Besides, I'm still reluctant to leave my bathroom, so very recently returned to me. I'm celebrating Valentine's Day with it.

Also, there was the truth that I wasn't feeling all that great today, and leaving the house was not high on my list. During Insanity this morning, Shaun T beat me up, took my milk money, and left me lying in the dirt on the playground.

So I needed a quick dinner option for tonight. Pootie has been jonesing for some fish, so we picked up some gorgeous salmon yesterday at Fresh Market.


This is a recipe I found on Fine Cooking by one of my favorites, Tony Rosenfeld. Of course, I had to modify it, because in making my grocery list for the weekend, I suddenly forgot how to read, and missed two or three ingredients that I needed. Also, I don't cook fish in the house if I can help it, since I don't have my new vent-a-hood (coming soon with the Big Little Kitchen Redo!) and I hate the way fish makes the house smell. So I usually grill it.

Preheat a gas grill to about 500. Put the salmon on a foil lined roasting pan topped with parchment. Sprinkle the salmon with kosher salt, pepper and about 1/2 tsp. of coriander. I love the way that stuff smells.

Set that aside while the grill heats up.

Dice half of a large red bell pepper and mince 2 Tbs. of fresh ginger and 3 cloves of garlic.

Put a large pan over medium heat and put in about a tablespoon of olive oil. Cook the red pepper, ginger and garlic for about three or four minutes, until the red pepper starts to wilt and brown slightly.

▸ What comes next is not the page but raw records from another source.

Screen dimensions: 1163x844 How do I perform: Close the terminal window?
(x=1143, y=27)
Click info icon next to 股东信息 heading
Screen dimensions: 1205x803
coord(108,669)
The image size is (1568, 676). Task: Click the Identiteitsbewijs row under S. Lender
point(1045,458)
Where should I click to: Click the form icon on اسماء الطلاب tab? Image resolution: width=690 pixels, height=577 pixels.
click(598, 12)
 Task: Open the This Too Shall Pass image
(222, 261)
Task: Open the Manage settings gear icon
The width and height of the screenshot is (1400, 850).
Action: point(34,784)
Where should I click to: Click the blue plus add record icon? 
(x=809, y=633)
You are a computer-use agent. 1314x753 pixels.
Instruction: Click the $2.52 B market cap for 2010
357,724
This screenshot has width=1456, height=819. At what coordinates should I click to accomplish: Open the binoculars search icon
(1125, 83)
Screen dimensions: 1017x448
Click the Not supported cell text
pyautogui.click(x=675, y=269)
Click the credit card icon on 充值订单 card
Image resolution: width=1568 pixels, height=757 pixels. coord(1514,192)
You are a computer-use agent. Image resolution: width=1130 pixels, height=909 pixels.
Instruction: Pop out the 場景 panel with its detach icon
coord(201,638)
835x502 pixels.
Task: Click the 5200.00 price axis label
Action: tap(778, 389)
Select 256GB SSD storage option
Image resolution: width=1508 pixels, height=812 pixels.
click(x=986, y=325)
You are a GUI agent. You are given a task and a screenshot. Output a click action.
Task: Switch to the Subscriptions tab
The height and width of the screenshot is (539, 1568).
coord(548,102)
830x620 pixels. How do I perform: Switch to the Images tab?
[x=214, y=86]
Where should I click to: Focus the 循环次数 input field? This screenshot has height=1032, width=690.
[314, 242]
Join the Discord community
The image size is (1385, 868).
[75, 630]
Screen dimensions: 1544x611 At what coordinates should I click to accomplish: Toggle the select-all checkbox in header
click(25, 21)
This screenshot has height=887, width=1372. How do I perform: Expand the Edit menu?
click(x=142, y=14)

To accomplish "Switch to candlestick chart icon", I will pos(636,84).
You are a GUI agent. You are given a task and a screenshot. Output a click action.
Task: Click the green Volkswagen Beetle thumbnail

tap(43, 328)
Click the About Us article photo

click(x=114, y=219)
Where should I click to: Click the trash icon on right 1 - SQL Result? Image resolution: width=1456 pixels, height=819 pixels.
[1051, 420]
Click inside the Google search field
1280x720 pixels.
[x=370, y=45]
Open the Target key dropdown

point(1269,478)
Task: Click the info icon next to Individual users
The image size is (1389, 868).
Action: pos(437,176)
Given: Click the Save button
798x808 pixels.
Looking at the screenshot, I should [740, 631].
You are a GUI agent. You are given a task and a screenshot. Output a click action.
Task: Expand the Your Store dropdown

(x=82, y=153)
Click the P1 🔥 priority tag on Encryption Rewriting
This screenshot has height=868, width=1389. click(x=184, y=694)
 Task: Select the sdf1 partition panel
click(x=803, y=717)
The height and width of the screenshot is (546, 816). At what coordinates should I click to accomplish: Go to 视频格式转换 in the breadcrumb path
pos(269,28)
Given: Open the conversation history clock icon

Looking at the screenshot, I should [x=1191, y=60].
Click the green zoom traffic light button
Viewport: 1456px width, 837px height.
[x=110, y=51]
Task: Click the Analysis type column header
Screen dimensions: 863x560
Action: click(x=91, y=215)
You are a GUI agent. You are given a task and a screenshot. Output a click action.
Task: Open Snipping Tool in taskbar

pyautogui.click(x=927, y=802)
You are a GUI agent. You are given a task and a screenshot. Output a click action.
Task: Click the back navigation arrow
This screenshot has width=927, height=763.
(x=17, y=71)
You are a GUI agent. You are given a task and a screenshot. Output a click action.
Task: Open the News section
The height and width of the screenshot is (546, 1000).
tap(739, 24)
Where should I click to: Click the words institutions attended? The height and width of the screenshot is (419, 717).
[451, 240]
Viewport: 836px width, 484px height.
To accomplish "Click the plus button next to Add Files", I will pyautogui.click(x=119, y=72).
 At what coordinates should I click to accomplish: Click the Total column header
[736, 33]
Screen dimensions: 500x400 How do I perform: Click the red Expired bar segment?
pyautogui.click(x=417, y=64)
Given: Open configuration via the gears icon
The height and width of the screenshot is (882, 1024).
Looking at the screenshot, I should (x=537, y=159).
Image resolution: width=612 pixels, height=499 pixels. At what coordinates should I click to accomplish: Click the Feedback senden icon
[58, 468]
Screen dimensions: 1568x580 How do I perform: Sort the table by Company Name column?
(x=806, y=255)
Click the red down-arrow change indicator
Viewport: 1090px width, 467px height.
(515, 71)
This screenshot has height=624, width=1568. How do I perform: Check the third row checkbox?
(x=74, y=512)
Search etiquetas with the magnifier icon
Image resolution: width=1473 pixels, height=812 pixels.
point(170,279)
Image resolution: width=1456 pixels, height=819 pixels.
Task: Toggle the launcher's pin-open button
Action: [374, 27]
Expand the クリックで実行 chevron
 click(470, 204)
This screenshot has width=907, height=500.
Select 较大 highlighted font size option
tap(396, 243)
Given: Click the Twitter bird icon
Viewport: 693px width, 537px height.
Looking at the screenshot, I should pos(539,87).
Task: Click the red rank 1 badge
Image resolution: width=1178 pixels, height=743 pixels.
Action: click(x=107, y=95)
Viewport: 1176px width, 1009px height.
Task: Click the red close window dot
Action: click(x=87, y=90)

Add 1/4 cup honey, 3 Tbs. rice vinegar, 1/4 cup water, 1 Tbs. of soy sauce and 1 tsp. of Asian chili sauce (I like Sriracha) and simmer it. Mix a teaspoon of cornstarch with about a teaspoon of water and then pour it in the sauce. Simmer it until it thickens. (You can put the salmon on the grill now.)

Cook the salmon on the grill for about 8 - 10 minutes, until it's firm to the touch. Serve with the sauce. Wah-lah. Dinner. Here's my modification, if you'd like to try it, but I'm sure Tony's is better.

A few people have asked me about these plates. I got them for Christmas from Anthropologie. And I love them.